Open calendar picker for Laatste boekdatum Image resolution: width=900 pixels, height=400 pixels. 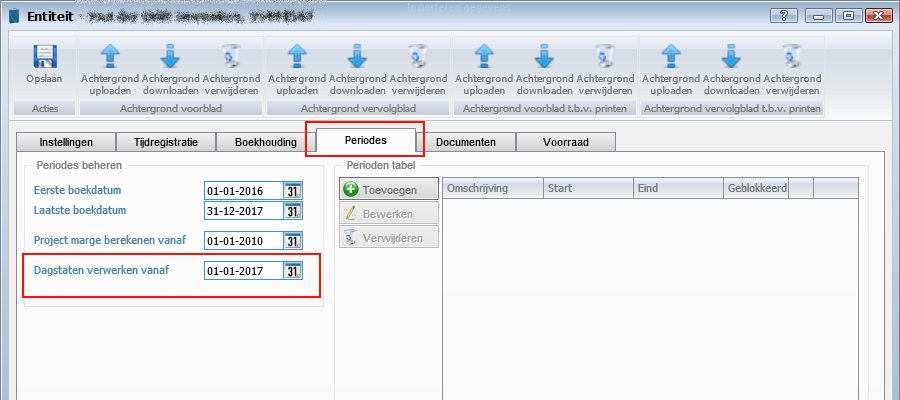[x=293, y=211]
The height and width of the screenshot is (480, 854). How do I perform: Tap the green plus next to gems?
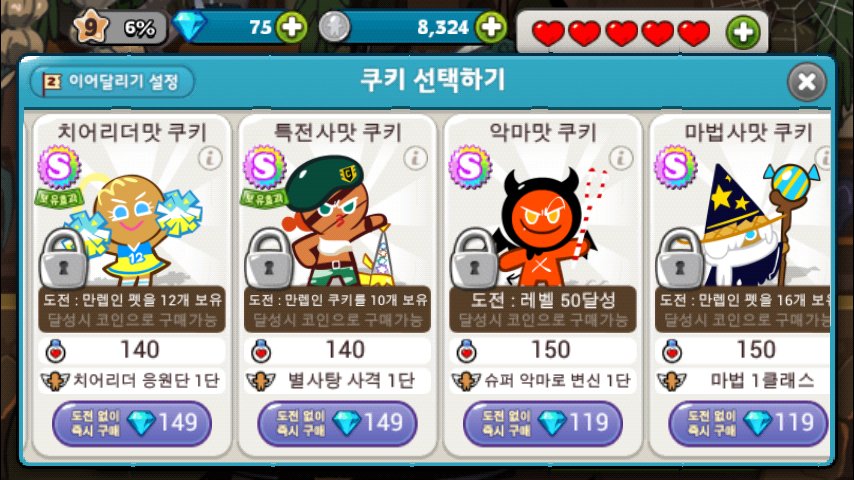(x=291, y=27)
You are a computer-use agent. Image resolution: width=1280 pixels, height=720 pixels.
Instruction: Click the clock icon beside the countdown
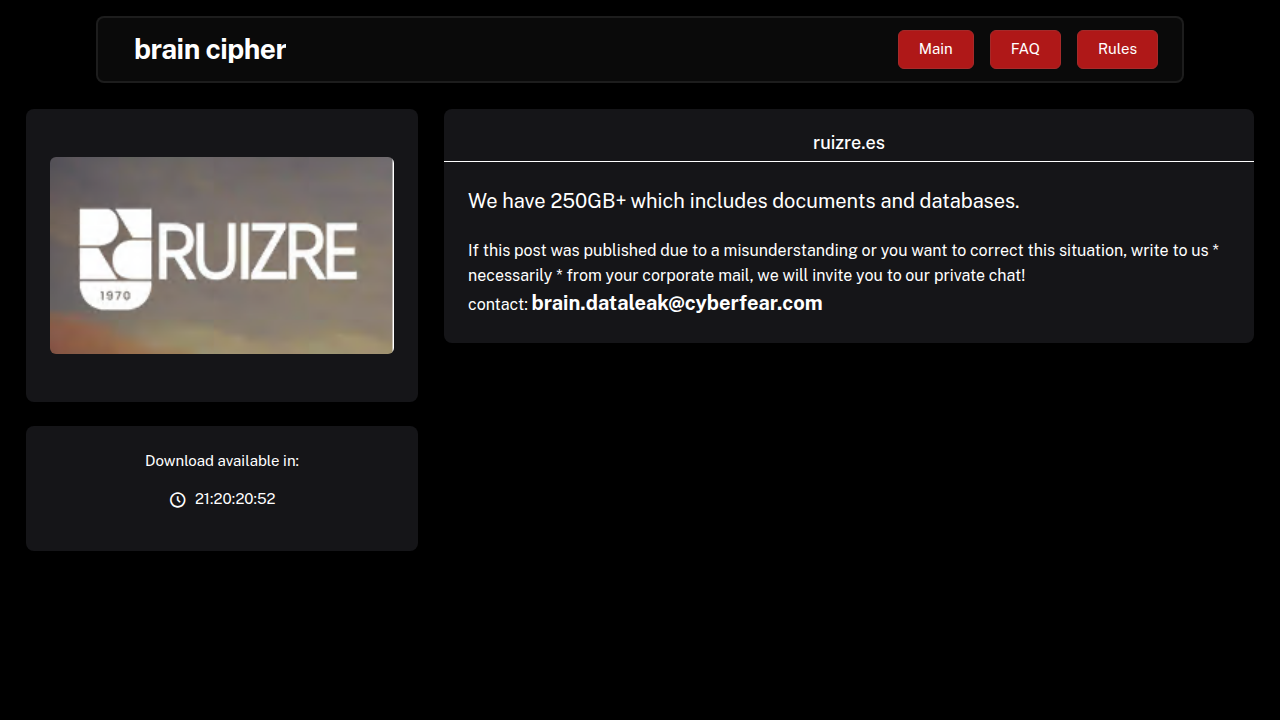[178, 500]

_ _ _

> Aim:
Lay out the lines from the one containing "The height and" through the end of the records as a Markdown table with the columns Row and Line, skipping blank lines and leaving the pictures out.

> The output:
| Row | Line |
|---|---|
| 1 | The height and width of the screenshot is (480, 854). How do I perform: Tap the green plus next to gems? |
| 2 | (x=291, y=27) |
| 3 | You are a computer-use agent. Image resolution: width=1280 pixels, height=720 pixels. |
| 4 | Instruction: Click the clock icon beside the countdown |
| 5 | [178, 500] |